Adapted Bleak House and Little Dorrit for TV and is currently writing a book about Dickens's life
Shakespeare was just so extraordinary, so clever about so many things, that he has to be the greatest writer. He had such insight into what made people human. However, Dickens is much funnier than Shakespeare, whose comedies don't wear awfully well, and he's scary at the same time. He had this gift of retaining a childlike view of the world so that he could create these extraordinary grotesques that were larger and stranger than life, but also recognisably true. I have to say that Dickens was pretty hopeless on women, both in his life and in his work, whereas Shakespeare clearly understood women much better and was extraordinarily perceptive on what love can do to human beings.
Author of Shakespeare Is Hard, But So Is Life and other books
Shakespeare means more to me than Dickens for several reasons. First, Dickens is rooted in a very specific world, of mid-19th-century England, whereas Shakespeare is the opposite – he couldn't, for safety reasons, write about the England of his time. He had to invent other worlds and write in such a way that the plays become adaptable to almost any circumstance. Second, Dickens is brilliant at using words, whereas with Shakespeare it feels like he's inventing language itself all the time. Also, Shakespeare takes us into psychological terrain that I don't think Dickens approaches. Dickens gives us a world in which there are good people and bad people and we know the distinction between them. But with Shakespeare, there isn't that distinction. Heroes do really horrific things – Hamlet is a thug. From moment to moment, we don't know where we stand. The characters feel like they're being invented second by second, word by word. It's just a profoundly different kind of aesthetic experience.
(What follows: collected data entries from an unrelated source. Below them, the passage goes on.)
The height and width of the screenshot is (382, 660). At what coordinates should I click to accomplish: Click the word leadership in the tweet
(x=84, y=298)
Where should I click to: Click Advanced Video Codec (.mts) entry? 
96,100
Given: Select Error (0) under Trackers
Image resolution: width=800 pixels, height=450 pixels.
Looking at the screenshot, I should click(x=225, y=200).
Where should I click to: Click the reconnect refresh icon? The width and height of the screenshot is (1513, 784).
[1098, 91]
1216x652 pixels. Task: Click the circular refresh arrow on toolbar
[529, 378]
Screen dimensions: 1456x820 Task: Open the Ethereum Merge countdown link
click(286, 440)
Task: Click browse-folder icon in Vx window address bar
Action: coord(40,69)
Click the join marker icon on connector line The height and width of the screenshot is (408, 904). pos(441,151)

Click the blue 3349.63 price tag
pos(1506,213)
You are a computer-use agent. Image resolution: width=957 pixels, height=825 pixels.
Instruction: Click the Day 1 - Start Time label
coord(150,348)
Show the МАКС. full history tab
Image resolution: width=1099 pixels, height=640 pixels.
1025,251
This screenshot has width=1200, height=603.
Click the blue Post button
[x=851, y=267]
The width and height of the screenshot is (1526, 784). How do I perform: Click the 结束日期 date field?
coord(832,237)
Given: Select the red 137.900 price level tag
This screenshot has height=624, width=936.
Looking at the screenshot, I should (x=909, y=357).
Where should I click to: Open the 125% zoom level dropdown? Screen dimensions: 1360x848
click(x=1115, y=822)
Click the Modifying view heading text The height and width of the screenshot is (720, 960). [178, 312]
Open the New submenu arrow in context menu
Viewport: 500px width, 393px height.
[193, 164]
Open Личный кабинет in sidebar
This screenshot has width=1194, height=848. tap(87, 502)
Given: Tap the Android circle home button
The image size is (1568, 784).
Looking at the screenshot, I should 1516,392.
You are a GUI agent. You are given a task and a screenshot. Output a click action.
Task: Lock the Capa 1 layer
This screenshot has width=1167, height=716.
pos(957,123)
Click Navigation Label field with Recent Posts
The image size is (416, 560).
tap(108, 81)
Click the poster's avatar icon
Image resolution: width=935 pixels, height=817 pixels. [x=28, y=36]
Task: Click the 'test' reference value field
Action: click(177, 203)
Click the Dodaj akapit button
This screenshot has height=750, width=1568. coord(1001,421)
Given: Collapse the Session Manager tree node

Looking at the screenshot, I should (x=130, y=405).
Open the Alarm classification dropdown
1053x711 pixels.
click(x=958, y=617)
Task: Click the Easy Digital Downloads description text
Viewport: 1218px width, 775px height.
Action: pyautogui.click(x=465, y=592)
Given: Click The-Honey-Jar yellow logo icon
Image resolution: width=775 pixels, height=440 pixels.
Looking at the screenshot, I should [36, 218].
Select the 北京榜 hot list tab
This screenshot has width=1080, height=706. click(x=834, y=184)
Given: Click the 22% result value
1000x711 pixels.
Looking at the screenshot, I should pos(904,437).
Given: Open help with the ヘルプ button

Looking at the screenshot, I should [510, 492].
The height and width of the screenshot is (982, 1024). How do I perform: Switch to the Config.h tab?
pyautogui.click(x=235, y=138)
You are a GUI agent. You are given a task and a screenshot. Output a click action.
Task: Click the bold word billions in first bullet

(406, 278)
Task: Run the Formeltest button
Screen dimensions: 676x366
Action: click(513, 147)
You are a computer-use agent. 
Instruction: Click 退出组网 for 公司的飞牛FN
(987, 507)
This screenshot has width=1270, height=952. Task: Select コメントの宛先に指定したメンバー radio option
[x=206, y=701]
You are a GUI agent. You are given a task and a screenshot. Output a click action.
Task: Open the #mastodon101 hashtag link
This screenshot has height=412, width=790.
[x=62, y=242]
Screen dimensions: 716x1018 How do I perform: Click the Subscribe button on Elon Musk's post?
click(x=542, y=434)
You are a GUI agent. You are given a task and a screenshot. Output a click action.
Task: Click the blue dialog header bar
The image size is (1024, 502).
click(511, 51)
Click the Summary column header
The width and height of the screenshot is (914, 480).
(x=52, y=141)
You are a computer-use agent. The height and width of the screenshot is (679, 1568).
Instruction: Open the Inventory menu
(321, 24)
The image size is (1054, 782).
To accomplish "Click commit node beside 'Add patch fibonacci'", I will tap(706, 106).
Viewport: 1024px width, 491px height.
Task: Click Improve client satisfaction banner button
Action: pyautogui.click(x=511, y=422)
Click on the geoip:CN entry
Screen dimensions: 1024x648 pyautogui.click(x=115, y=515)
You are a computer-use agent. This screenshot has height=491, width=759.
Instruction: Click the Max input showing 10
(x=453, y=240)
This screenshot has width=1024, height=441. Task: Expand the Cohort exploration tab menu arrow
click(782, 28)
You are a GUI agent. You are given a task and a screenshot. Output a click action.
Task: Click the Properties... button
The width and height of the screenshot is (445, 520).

Author of The Essex Serpent and Enlightenment
When you compare them, I don't see that Dickens is lesser at all, and in some ways could be considered superior. The main thing is that he has moral courage. Shakespeare's work doesn't lack the scrutiny of individual morals, but he was a sort of court stooge – so much of his work was designed to endear him to the establishment. Whereas Dickens was anti-establishment and a political radical – he was instrumental in the ending of public hanging in the UK. His social justice conscience has not aged five minutes. If you read Hard Times, you think of Gove and the Gradgrindian policies in our education system. And so that's where Dickens is more radiantly necessary, because that radical spirit he had never ages.
Also, his prose was so strange. What's magical about his work is how on earth he managed to get away with gritty social commentary absolutely latched to the conditions of the day, but also being completely surreal. It's a sleight of hand that's almost impossible to pull off, or even to see how he pulls it off. It leaves me completely agog. Just look at the opening of A Christmas Carol: 'Marley was dead: to begin with.' Our modern prose seems so pedestrian in comparison.
Author of Sankofa and, most recently, Mayowa and the Sea of Words
I roll my eyes when I hear someone arguing that a certain author challenges Shakespeare's 'crown'. It is very British, very Eurocentric. To say all of literature is contained in Shakespeare or Dickens, it's like, which literature? Is Chinua Achebe there as well? Wole Soyinka? Is oral literature there? I don't even think many people would say Dickens is the greatest novelist of all time. Tolstoy would be my preference. But it's not a competition. Between the two, I do think Dickens's language is more accessible to a modern reader, but Shakespeare is more open to reinvention. There have been so many reinventions of Shakespeare that people don't even realise, such as The Lion King (a reinvention of Hamlet) or West Side Story (Romeo and Juliet). Shakespeare is not so bound to his place and his time, whereas it's very difficult to divorce Dickens from Victorian England.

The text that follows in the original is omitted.